Região administrativa do sul da Dinamarca ameaça despedir quem viaje para Portugal

A região administrativa do Sul da Dinamarca enviou uma carta a 25 mil colaboradores onde ameaça despedir aqueles que viagem para países desaconselhados pelo Ministério dos Negócios Estrangeiros dinamarquês.

Executive Digest
Junho 25, 2020
9:53

A região administrativa do Sul da Dinamarca enviou uma carta a 25 mil colaboradores onde ameaça despedir aqueles que viagem para países desaconselhados pelo Ministério dos Negócios Estrangeiros dinamarquês, nos quais se inclui Portugal, avança a imprensa local.

Contactado pelo jornal “JydskeVestkysten”, o director de recursos humanos da região administrativa do Sul da Dinamarca, Lene Borregaard, explicou que a carta serve para que os colaboradores não tenham «surpresas desagradáveis» no regresso ao trabalho.

Por outro lado, John Christiansen, do Conselho Dinamarquês de Enfermagem, defendeu que a carta é uma medida «exagerada». «As directrizes mudam a qualquer momento e é complexo», constatou, apelando a «mais orientação do que ameaças».

Recorde-se que o Governo daquele país desaconselha viagens para países com uma média de pelo menos 20 novos casos de infecção pelo novo coronavírus por 100 mil habitantes na semana anterior à data da viagem.

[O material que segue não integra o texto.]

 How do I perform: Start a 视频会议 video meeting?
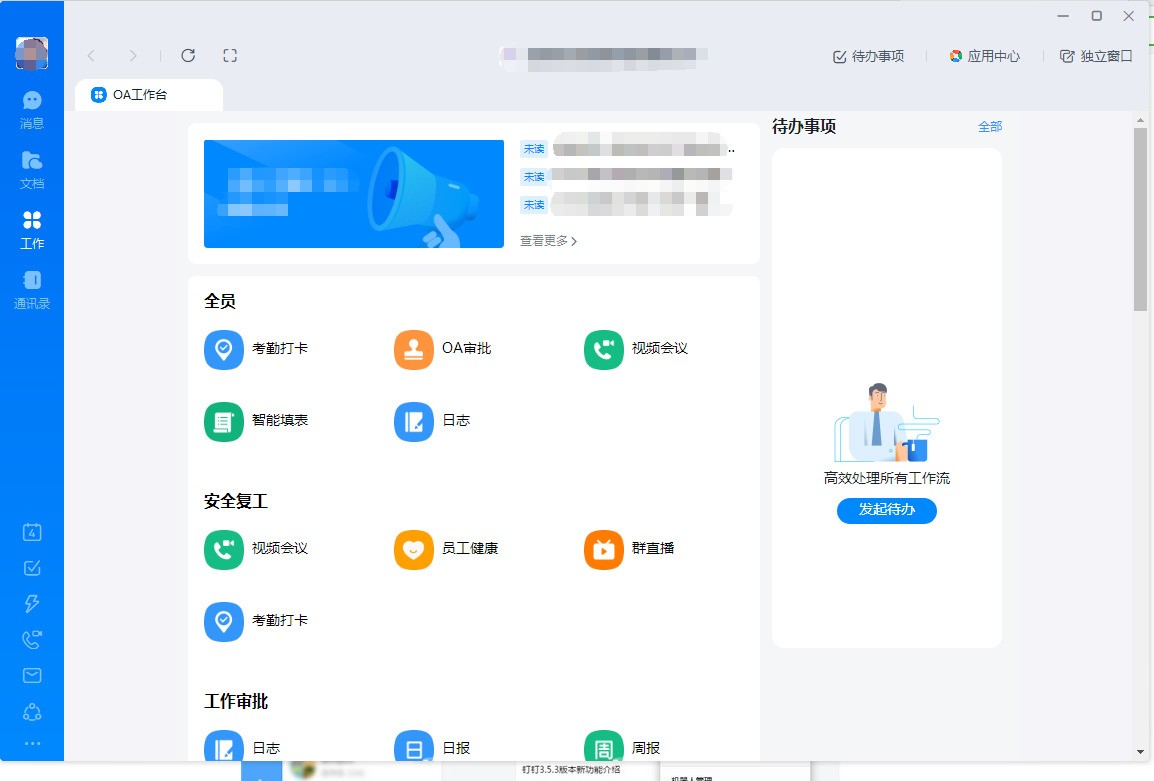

A Dinamarca vai reabrir as suas fronteiras aos países da União Europeia (UE), que registem um baixo número de infecções pelo novo coronavírus, a partir deste sábado, dia 27 de Junho. No entanto, considera que Portugal e a Suécia ainda não cumprem os requisitos necessários para que as fronteiras sejam reabertas.

Para já, o país nórdico reabriu as suas fronteiras com alguns países como é o caso da Islândia, Alemanha e Noruega.  O Governo do país sublinha ainda que os turistas só poderão entrar desde que reservem pelo menos seis noites de alojamento.

Em resposta a esta medida, o Ministério dos Negócios Estrangeiros português disse, no passado dia 19 de Junho, que o Governo de Lisboa «reserva-se o direito de aplicar o princípio da reciprocidade», lamentando que países como a Dinamarca apenas tomem em conta o critério dos casos de infectados por número de habitantes, esquecendo outros indicadores importantes.

Na altura, em declarações à “Lusa”, o embaixador da Dinamarca em Portugal, Lars Faaborg-Andersen, disse que espera que os níveis de contágio em Portugal desçam até ao próximo dia 27, fazendo com que automaticamente a exclusão deste país da abertura de fronteiras seja revertida. «A Dinamarca está a fazer a monitorização todas as semanas. Basta que Portugal desça um pouco do actual rácio, para que passe a ficar no lote dos restantes países europeus.»